15.11.13

 'THE USES AND ABUSES  OF RELIGION'
         Day Conference Saturday 23rd November 2013

Speakers: Anthony Gimpel, Sushma Sahajpal and Mohammad Talib
Purpose and aims:
Exploring the positive and negative contributions the major religions have made in world history:
religion as something which traps and enslaves,
            religion as inspiration and empowerment,
religion as community-building and life-enhancing.

What might be the value of an approach
like that of the Sea of Faith Network?

Speakers and Abstracts:

From Sacrifice to Forgiving

Anthony is a Jewish Quaker (or a Quaker Jew), the descendant of a Priestly family, and therefore entitled to perform the daily sacrifices in the Temple in Jerusalem. Delving into his experience he will describe a change from an outward act performed to an external deity to an inner process guided by an inward divine being, the importance of forgiving.

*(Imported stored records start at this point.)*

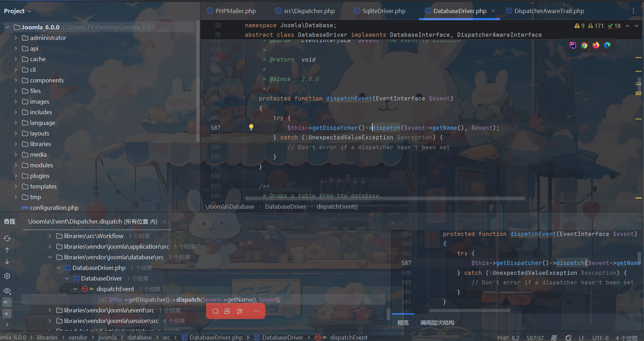This screenshot has height=341, width=644.
Task: Switch to SqliteDriver.php tab
Action: coord(384,11)
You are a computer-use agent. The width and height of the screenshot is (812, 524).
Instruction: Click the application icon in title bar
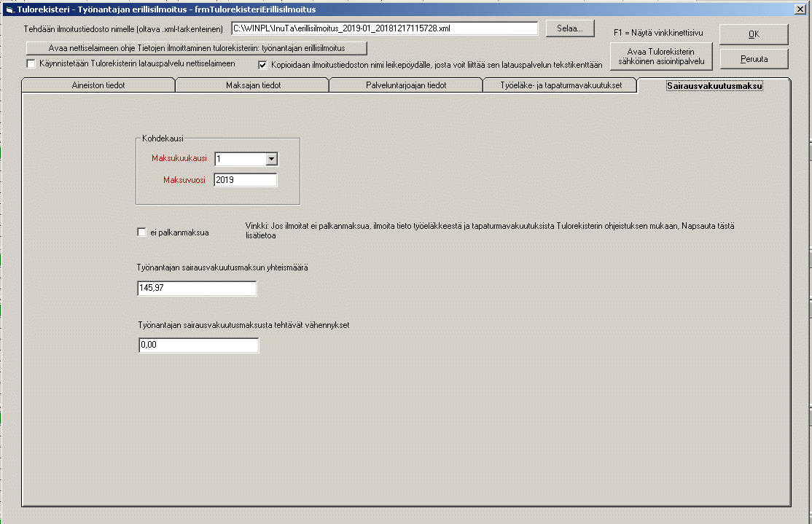click(x=9, y=9)
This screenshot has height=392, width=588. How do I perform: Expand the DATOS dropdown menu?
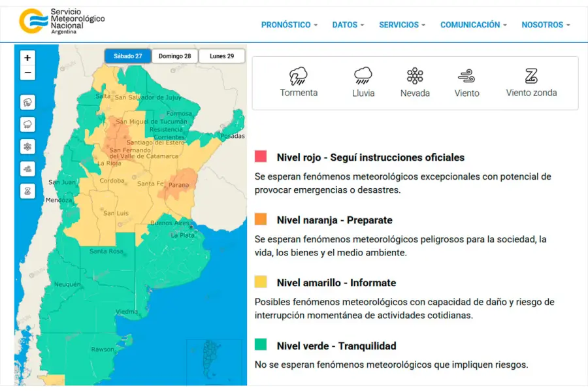click(x=348, y=25)

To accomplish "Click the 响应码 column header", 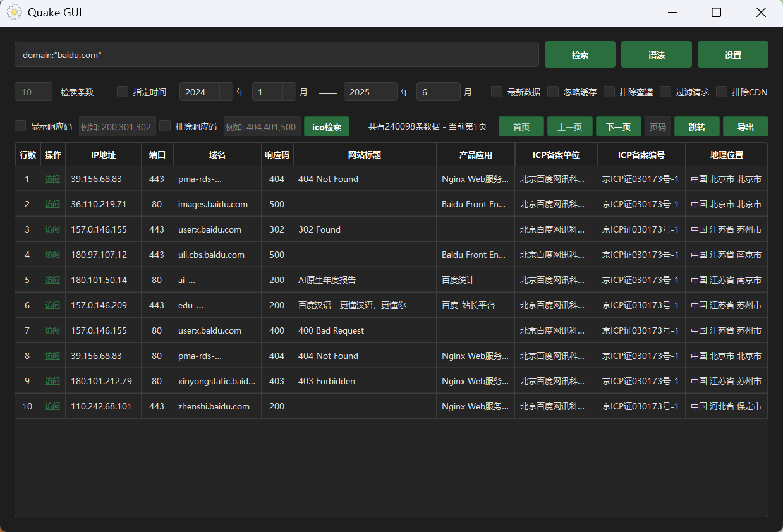I will [x=277, y=155].
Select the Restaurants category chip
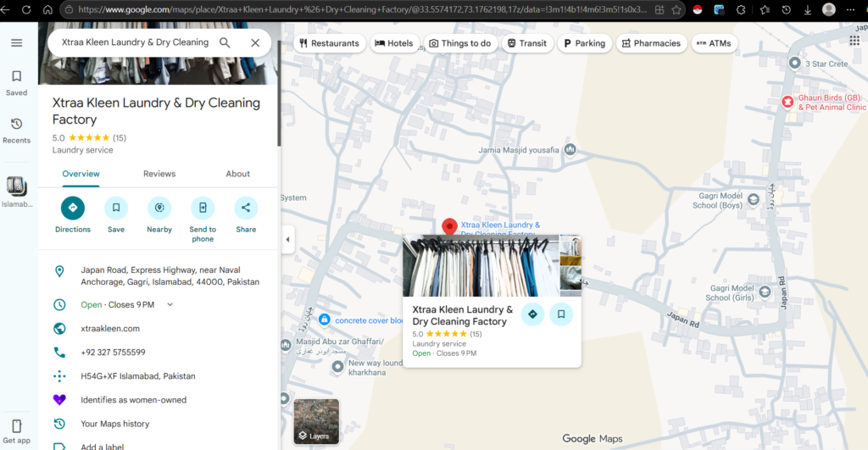Image resolution: width=868 pixels, height=450 pixels. point(330,43)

'Clarifying Uses and Abuses of Religious Faith:
Notes of a social anthropologist from the Muslim world'.
 
             Mohammad Talib is Fellow in Anthropology of
                          Muslim Societies, Oxford Centre for Islamic Studies.
‘            “Muslims live and express their faith in diverse contexts.
                             Their religious and ritual practices follow from custom,
                             tradition, institution, politics (local national, and
                             international). The multiple expressions of believers'
                          encounters and experiences offer material to examine
                          how Islamic faith in the real world bear prints of the
                             sacred word, the secular world, and the blend of the two in
                             existential encounters. I would draw upon observations and
                             recollections from this background to develop a sense of use
                             and abuse or something beyond the simple dichotomy. 

             
Sanatan Dharma: The Potency of Religious  Paradox:
Blocks & Boundaries to the Ever-flowing Way

          Sushma Sahajpal is the Founder of Connectar Creative
          Education (www.connectar.co.uk), exploring paradigms
          of belonging, belief & community across School
          Enrichment Days, Teacher’s Conferences & Interfaith
          Events. She is a member of the RE:Online Expert Panel
          and serves on the NASACRE Executive.

Hindu philosophy & practice (Sanatan Dharma) with its multiplicity of paths, practices & paradoxes on the personal, communal & cosmological scales offers rich, accessible material for exploring ‘religiosity’ in all its shades and levels. I hope to use this material to examine the potency of religious paradox (such as the simultaneous need for boundary & transcendence, exploration & faith, etc) and what a powerful force for use and abuse it can be.